El repaso es necesario para contextualizar la oferta de 53 centavos promedio por cada dólar adeudado que se formalizó ayer, y no evaluarla solamente con relación a los 41 que el país ofreciera en abril. Aquello fue una propuesta inicial que estaba diseñada para fijar un idioma común desde el cual negociar, y cuyo éxito fue el 61 con el que los acreedores respondieron en mayo. La etapa de acercar puntas que se abrió a partir de allí tiene mucha menos épica y mística, es un proceso agrio que incluye concesiones y renuncias, pero es también de eso de lo que están hechas las negociaciones que llegan a buen puerto.

¿Alcanza entonces para concretar el arreglo? Sin dejar de ser difícil, es bastante probable. La última oferta del Gobierno parece estar diseñada para cerrar rápido una aceptación significativa, y a partir de allí ir arrastrando al resto. Para que funcione esta suerte de estrategia de rebaño, la nueva propuesta agrega un bono a cambio de los intereses que, desde abril, ha dejado de pagar el país, y que cobrarán completo solo aquellos que entren voluntariamente al canje. Pero además establece un umbral mínimo de aceptación, que les asegura a los que ingresen primero que están saltando a una pileta con agua, es decir, que en un escenario de baja adhesión no van a ser los únicos canjeados. Con esto se aseguró la conformidad de los fondos más flexibles agrupados en el Comité de Acreedores (CA), con los que ya existía un principio de entendimiento.

[recomendado postid=112708]

Menos certidumbre existe respecto a lo que hará el Exchange Bondholders (EB), que agrupa a fondos que poseen bonos canjeados en 2005/2010, sobre los cuales están particularmente dirigidas las mejoras de esta oferta final. Si se logra cooptar a ese grupo de fondos y construir un clima de aceptación que haga sumar a otros tenedores dispersos, se estará a un paso de lograr las mayorías que requieren las Cláusulas de Acción Colectivas para hacer extensivo el canje de manera compulsiva al resto, principalmente el Grupo Ad Hoc (Blackrock) que, hasta ahora, pese a las tan mentadas gestiones de Galuccio y López Obrador, es el más reacio a acordar.

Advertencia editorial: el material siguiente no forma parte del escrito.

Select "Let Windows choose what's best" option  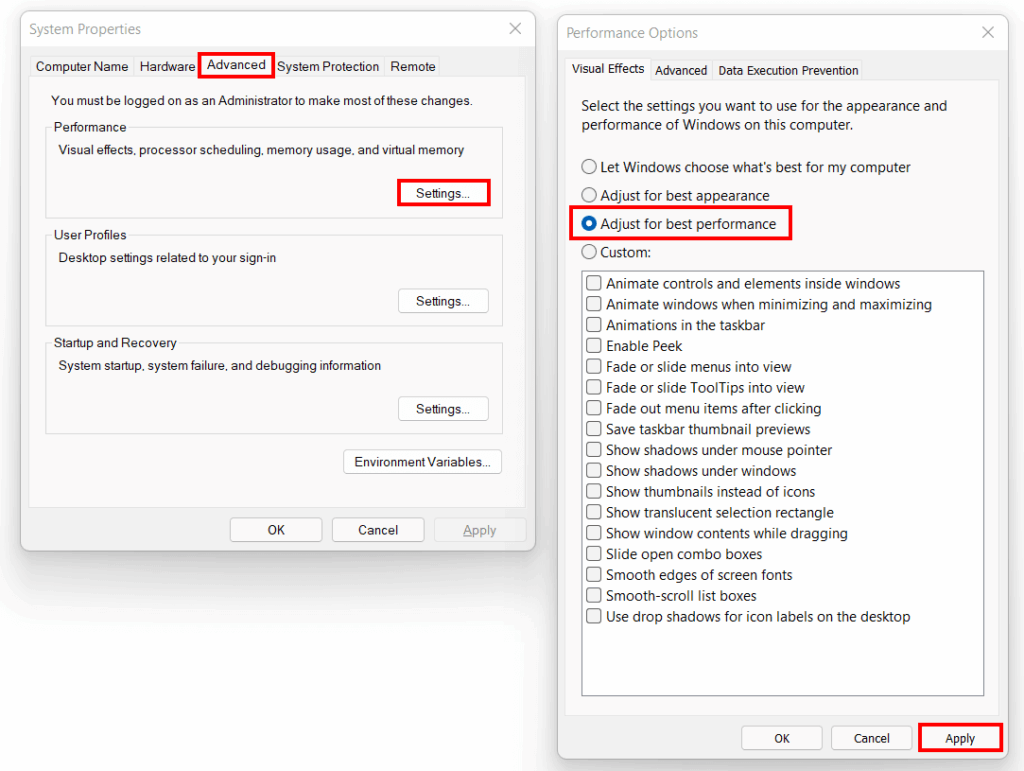[x=589, y=167]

Aún si no se alcanzaran las CACs y Blackrock resistiera la presión para aceptar, al menos las condiciones estarían dadas para permitir concretar una primera reestructuración, quedando una hoja de ruta clara para continuar negociando con aquellos que queden afuera. En ese caso, si se logra conformar una masa crítica considerable que brinde legitimidad, la aplicación de la llamada “cláusula de reasignación” (que consiste básicamente en la capacidad del deudor para agrupar y excluir bonos de la propuesta de canje, en orden de alcanzar mayorías proporcionales) podría convertirse en un instrumento aceptable. Esto es importante, no tanto por las chances de que efectivamente ocurra, sino porque brinda una alternativa factible que hace creíble que esta oferta sí es la última.

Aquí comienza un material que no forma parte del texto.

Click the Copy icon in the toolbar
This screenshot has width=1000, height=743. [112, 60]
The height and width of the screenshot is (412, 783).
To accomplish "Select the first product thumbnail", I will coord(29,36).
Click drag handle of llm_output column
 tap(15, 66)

Por el contrario, no llegar a un umbral mínimo y que caiga por completo el canje sería un fracaso en toda su dimensión, llevaría la disputa a terreno judicial, expondría definitivamente a la Argentina a las cláusulas de aceleración y obligaría a un replanteo radical de la estrategia del país, seguramente con otros protagonistas. Si el escenario de éxito no puede aún asegurarse, este último parece hoy más bien improbable. No le conviene a nadie.